Yahoo Finance CLI

PassAudited by VirusTotal on May 12, 2026.

Overview

Type: OpenClaw Skill Name: yahoo-finance-cli Version: 1.0.0 The OpenClaw skill 'yahoo-finance-cli' is classified as benign. Its purpose is to fetch financial data from Yahoo Finance, which is clearly aligned with its stated goal. Installation uses standard package managers (Homebrew for `jq`, npm for `yahoo-finance2`) and creates a symbolic link, all common practices. The only potentially risky command, `rm -f ~/.yf2-cookies.json`, is explicitly for troubleshooting a cookie file created by the skill itself, not for arbitrary file deletion or system compromise. There is no evidence of data exfiltration, malicious execution, persistence mechanisms, or prompt injection attempts to subvert the agent's behavior for harmful purposes.

Findings (0)

Artifact-based informational review of SKILL.md, metadata, install specs, static scan signals, and capability signals. ClawScan does not execute the skill or run runtime probes.

What this means

Installing the skill may install or update third-party npm code used to fetch Yahoo Finance data.

Why it was flagged

The skill depends on an external npm package without a pinned version in the supplied install spec.

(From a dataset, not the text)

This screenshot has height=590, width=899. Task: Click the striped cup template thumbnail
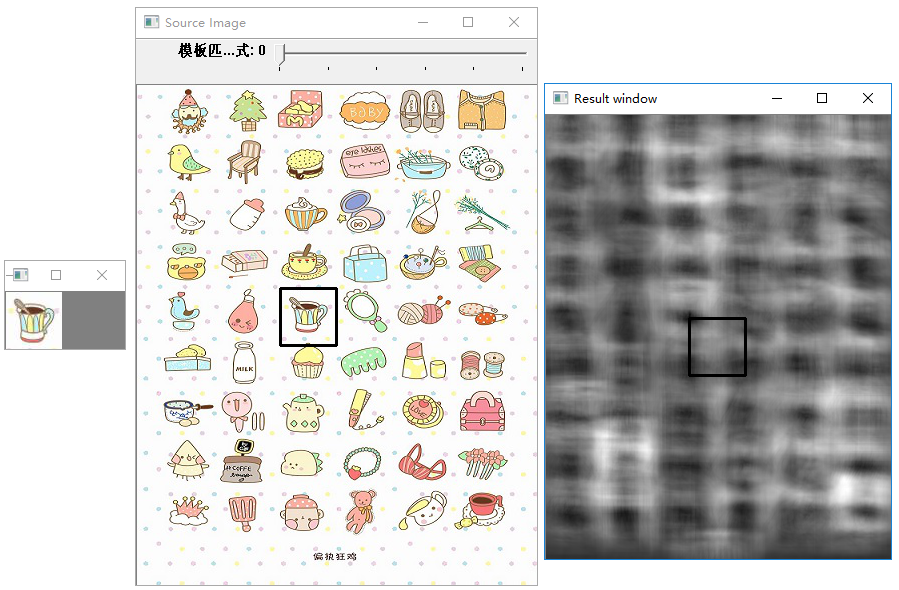34,321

That is expected for a CLI wrapper, but users should recognize that behavior comes from the installed package.

Skill content
node | package: yahoo-finance2 | creates binaries: yahoo-finance
Recommendation

Install only if you trust the `yahoo-finance2` package source and prefer using a pinned version or reviewed package source when possible.

What this means

The install step can add a new executable name to your system command path.

Why it was flagged

The install instructions create a command symlink in `/usr/local/bin` so the tool can be invoked as `yf`. This is a scoped setup action, but it modifies the local command path and may require elevated permissions.

Skill content
sudo ln -s /opt/homebrew/bin/yahoo-finance /usr/local/bin/yf
Recommendation

Review the symlink target before running the command, and remove `/usr/local/bin/yf` if you later uninstall or no longer want the alias.

What this means

The CLI may leave Yahoo Finance cookie state on disk between uses.

Why it was flagged

The skill discloses that the Yahoo Finance CLI stores cookie state in the user's home directory. This appears purpose-aligned for the data provider, but cookie/session-like state is still sensitive enough for users to notice.

Skill content
Cookies: The tool automatically handles cookies (stored in `~/.yf2-cookies.json`).
Recommendation

Be comfortable with the local cookie cache before installing; delete `~/.yf2-cookies.json` if you want to reset the tool's stored Yahoo Finance state.